Over the past two years, MSF teams on Lesvos and Samos have provided medical assistance to 7,904 people, 1,520 of them children, shortly after their arrival on the islands. Many of the new arrivals were in a state of emotional distress, as well as being exhausted, wet, thirsty, hungry, suffering from exposure to extreme heat or cold, and covered in injuries and bruises, reportedly as a result of or escaping from violence. Among them were women in advanced stages of pregnancy, newborn babies, unaccompanied minors and elderly people. MSF medics treated 557 people for physical injuries and MSF mental health teams provided 8,621 psychological and psychiatric consultations. Some patients were left with post-traumatic stress disorder as a direct result of their experiences of arriving in Greece.
“Most of these people fled countries with a high prevalence of violence and persecution,” says Sonia Balleron, MSF head of mission in Greece. “Many survived horrific journeys, including suffering war injuries, sexual violence and trafficking. For these already vulnerable people, violence or mistreatment at the border further aggravates the medical and psychological consequences of their horrific experiences.”
Meanwhile, civil society organisations and aid agencies attempting to provide assistance to vulnerable people on the Aegean islands have found their actions blocked by authorities and run the risk of prosecution.
“We urge the Greek government and European leaders to take immediate measures to ensure that individuals seeking protection in Greece are treated with humanity and dignity,” says MSF international president Dr Christos Christou. “This includes ending the climate of impunity for those who perpetrate violence against people seeking protection, in compliance with European and international law.

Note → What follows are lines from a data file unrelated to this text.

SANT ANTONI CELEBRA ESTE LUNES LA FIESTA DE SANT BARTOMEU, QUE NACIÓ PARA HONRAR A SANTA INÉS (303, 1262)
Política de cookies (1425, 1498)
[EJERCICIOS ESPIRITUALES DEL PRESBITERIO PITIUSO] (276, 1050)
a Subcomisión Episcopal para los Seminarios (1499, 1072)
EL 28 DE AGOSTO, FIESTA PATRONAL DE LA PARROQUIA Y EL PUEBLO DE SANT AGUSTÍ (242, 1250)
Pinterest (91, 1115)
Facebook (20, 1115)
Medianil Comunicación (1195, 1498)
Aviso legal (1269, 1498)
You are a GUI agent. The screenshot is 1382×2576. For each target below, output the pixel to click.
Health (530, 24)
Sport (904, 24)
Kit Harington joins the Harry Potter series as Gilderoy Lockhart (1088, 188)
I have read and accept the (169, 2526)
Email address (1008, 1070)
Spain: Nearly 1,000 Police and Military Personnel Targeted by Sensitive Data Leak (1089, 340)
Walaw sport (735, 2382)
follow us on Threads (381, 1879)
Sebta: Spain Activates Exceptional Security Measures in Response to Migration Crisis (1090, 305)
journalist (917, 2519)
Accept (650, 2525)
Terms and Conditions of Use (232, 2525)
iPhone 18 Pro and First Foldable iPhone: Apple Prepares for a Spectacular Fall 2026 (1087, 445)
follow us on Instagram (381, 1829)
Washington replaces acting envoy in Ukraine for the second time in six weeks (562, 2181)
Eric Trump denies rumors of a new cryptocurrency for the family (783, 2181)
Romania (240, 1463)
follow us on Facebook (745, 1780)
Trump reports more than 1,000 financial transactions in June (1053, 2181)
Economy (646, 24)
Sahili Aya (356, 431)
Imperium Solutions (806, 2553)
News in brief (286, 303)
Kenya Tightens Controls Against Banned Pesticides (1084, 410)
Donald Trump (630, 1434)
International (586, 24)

We also call for a permanent end to pushbacks at borders, for an independent monitoring system to be set up on the Aegean islands, and for search and rescue operations to be stepped up at sea. Finally, we call for people seeking protection to be granted access to fair asylum procedures and medical and humanitarian assistance on arrival.”
Over the past decade, the UK Government has supported a number of European government policies responsible for creating hostile environments for people seeking safety. These include providing funding, training or personnel to countries where violent ‘pushbacks’ were documented at Europe’s borders. The UK must end its support for harmful border policies.